[start of Document excerpt]

# Good spots to fish for reds



## deltacreekflies (Oct 25, 2012)

On a quest to catch a redfish on the fly, where to go when you have a boat, and not much time. Also no partner to help you pole.


----------



## JoeZ (Sep 30, 2007)

Tee box


----------



## Bo Keifus (May 9, 2012)

Reds on the fly are gonna be tough during the day. We'll get on em tomorrow though if there's anything I can do about it! Were just gonna have to make a couple of those rigs that we've discussed already. Hopeflly someone else will chime in here with better info as you already know I'm on the same quest as you right now!


----------



## MerkDeez (Nov 20, 2011)

Delta and whoever else, I have two poling skiffs (gheenoe classic, and a back country ghost) I have a few spots and like you lack friends who will pole. Let me know If you guys ever want to fish.


----------



## Bo Keifus (May 9, 2012)

[end of Document excerpt]

• What needs to be done:
Continue the forum thread above about fly fishing for redfish, starting from its last line.

[start of Given information]

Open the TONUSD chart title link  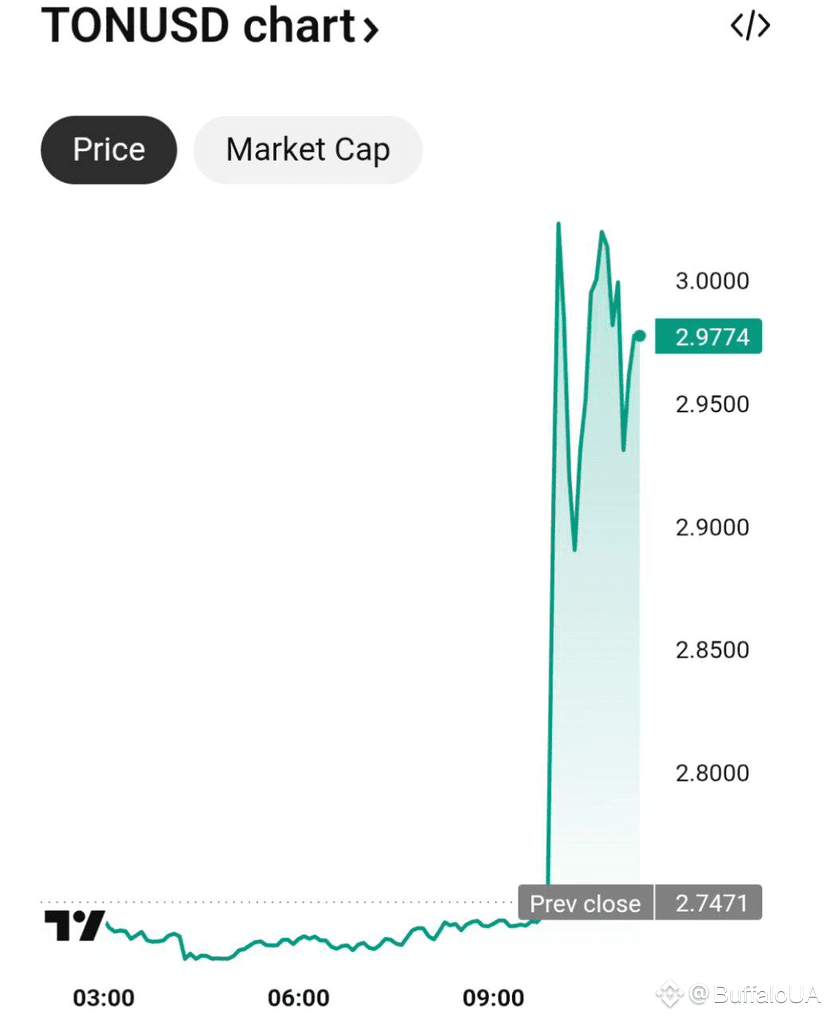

[end of Given information]
[start of Given information]

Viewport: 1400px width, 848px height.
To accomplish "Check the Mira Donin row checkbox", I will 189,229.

[end of Given information]

• Exercise output:
Mfeldman said:


> Delta and whoever else, I have two poling skiffs (gheenoe classic, and a back country ghost) I have a few spots and like you lack friends who will pole. Let me know If you guys ever want to fish.


Any time you want some company out there and somone to do some polling give me a shout. It's starting to get cold which makes me less motivated to get the kayak out but I still want to fish!


----------



## JonnyT (Dec 2, 2007)

Try to get to Ft. Pickens every single day whenever you can. Or waters thereof... Get a small boat, dude. You'll rip some lip. The redfish are shredding out there right now. Good luck.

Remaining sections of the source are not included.